7. Significance and Impact Across Domains

Multimodal claim verification underpins applications in scientific peer review, misinformation detection, news analysis, and social interaction analysis. In scientific contexts, models are now directly evaluated for their ability to judge claims against figures, captions, and text, intersecting with broader efforts to build “AI reviewers” (Lal et al., 5 Jun 2025, Wang et al., 18 Jun 2025, Ho et al., 13 Nov 2025). In societal settings, scalable tools are needed to counter complex multimodal disinformation and manipulation as evidenced by the FACTIFY 3M dataset and real-world, multilingual fact-checking pipelines (Chakraborty et al., 2023, Geng et al., 27 Oct 2025).

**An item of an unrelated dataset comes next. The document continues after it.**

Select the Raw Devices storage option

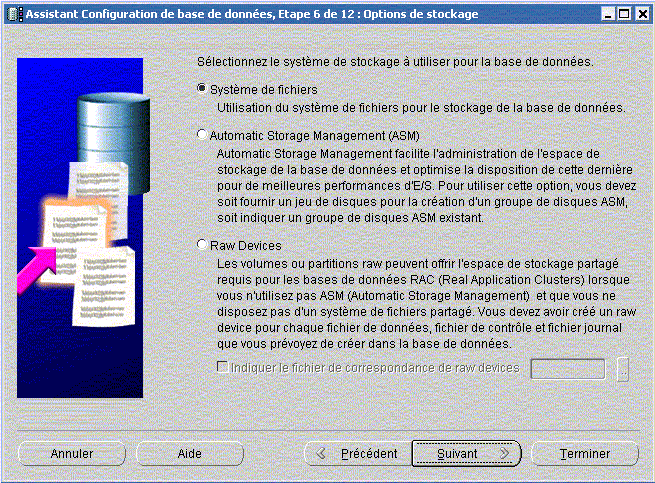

Emerging directions like MIVA (Kang et al., 31 Oct 2025) open the frontier of integrating multimodal truth assessment into social reasoning and interactional intelligence.

In summary, multimodal claim verification is an intrinsically challenging, rapidly evolving benchmark for evaluating and advancing AI systems’ ability to perform fine-grained, reliable, and explainable reasoning over heterogeneous evidence, directly relevant to trustworthy information processing in scientific, journalistic, and social contexts (Lal et al., 5 Jun 2025, Kishore et al., 7 Aug 2025, Wang et al., 2024, Ho et al., 13 Nov 2025, Wang et al., 18 Jun 2025, Geng et al., 27 Oct 2025, Yao et al., 2022, Chakraborty et al., 2023, Kang et al., 31 Oct 2025).